Excerpt provided:
________

Pics are from the plane, 1 of the blue breaking water about 300 yards away from the boat.


----------



## Coastaltim (Sep 9, 2004)

Larry's "Puncher" tied up next to us at night.


----------



## Coastaltim (Sep 9, 2004)

vmhc


----------



## Coastaltim (Sep 9, 2004)

cgmg


----------



## Coastaltim (Sep 9, 2004)

sorry im tired and cant get the pics right 


heres the blue i figure he was 350 to 400


----------



## C. Moore (Nov 15, 2004)

Sounds like a great trip. I like the shot from the plane.


----------



## Charles Helm (Oct 22, 2004)

Thanks for the report and pics and congrats on the blue hook up!:cheers:


----------



## snipinglizard (May 21, 2006)

as always,great report and many more billfish to come,they say great fishermen catch great fish!!awesome aerial pic!


----------



## GimmeDeal (Mar 18, 2005)

*So, you're putting the poles to good use?*

Congrats Tim. Lot's of us haven't had that hook up yet. Yudaman


----------



## Unbound (Jul 12, 2004)

Congrats on the marlin hookup! They sure are addictive.


----------



## Coastaltim (Sep 9, 2004)

forgot to mention i used ecactly 151 gallons of fuel. I went out with an extra 50 gallons. Ran out of fuel inside the jetties. Worked out ok though. Gonna be expensive to fill up 150 gallons plus 5 gallons of oul at 20 a piece. Oh well.


Tim


----------



## BeachBumCSF (Nov 22, 2005)

Nice report. We were out there in the Fountain, but did not fair well. Just some plus size chicken dolphin. Heard a lot of people missing fish, but not hooking up. We missed 6 hits, but I think they were all dolphin. We pulled Hospital, Baker, Dutra and then back towards home. We stopped at a seaweed line to fish for dolphin and started to catch blue runners. Looked around and boats were coming form no where and decided to let them have the spot.


----------



## Bellyup (May 22, 2004)

Great trip. As usual, thanks for sharing!


----------



## Cutter (Jun 23, 2004)

nice job, I enjoyed the report. 
The watermelon thump is a pretty sweet party too, done that one a few times myself.


----------



## The TroubleHook (Mar 14, 2005)

*Good Job!*

Tim, sounds like you guys had an adventurous weekend. Like the ariel shot and congrats on the marlin!

Brandon


----------



## Tall1fin (Jun 3, 2004)

Hmmm, looks like two of the pics came out right to me!  Btw, what was that splashing thing?


----------



## Argo (May 21, 2004)

just remember next time, fight in the direction that the line is going, them suckers will fly past you and it will jump way in front of the boat but the line will still be behind the boat. Stay in the direction that the line is in and keep it tight.


----------



## mcgolfer (May 21, 2004)

tim
marlin fishing is a rush. we need to get you hooked up too some nice yellowfin tuna so you can catch them and filet instead of catch and release....rick


----------



## Argo (May 21, 2004)

maybe we can get another mass venice trip set up next winter. I would say we can buddy out to the floaters but I dont think you have enough gas......


----------



## scubaru (Mar 28, 2005)

Coastal, we know you have more pics......

Feel free to email me!


----------



## shanker (Jan 15, 2006)

scubaru said:


> Coastal, we know you have more pics......

________

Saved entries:

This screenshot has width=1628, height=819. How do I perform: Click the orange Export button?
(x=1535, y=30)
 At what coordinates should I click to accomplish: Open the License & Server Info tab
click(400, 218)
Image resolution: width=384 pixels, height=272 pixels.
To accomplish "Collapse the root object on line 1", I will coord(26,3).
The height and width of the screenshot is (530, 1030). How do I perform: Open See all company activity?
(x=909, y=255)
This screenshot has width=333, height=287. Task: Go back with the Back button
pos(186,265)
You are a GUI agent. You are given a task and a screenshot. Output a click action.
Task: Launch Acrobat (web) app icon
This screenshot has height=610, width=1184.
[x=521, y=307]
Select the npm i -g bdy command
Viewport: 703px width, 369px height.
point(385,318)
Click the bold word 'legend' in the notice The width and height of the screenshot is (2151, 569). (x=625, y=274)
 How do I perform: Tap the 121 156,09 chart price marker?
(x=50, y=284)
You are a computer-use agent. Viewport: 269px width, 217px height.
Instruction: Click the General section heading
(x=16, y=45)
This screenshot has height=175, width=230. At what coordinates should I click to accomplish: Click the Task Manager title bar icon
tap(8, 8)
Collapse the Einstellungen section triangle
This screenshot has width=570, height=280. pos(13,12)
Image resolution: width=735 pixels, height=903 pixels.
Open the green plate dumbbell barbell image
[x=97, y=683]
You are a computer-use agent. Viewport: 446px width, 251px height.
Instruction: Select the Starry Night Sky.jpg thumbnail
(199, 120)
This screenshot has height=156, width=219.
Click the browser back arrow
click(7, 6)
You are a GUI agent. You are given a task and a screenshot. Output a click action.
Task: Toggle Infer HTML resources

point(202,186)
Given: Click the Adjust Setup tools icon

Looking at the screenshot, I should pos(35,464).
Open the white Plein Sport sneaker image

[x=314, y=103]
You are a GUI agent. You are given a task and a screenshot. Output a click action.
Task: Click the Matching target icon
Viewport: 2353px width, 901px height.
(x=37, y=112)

________

Assignment: According to the fishing thread, where did Coastaltim's boat run out of fuel?

Written response: Inside the jetties.